Recorded data ::
========================================================================

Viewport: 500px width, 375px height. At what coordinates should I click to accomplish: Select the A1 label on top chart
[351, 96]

========================================================================

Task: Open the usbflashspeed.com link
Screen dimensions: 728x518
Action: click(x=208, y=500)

========================================================================

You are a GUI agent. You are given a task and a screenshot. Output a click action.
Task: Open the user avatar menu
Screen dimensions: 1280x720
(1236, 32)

========================================================================

Exercise :: Determine how many lines above contain "Open" as a word or string. Give the number alone.

Final answer :: 2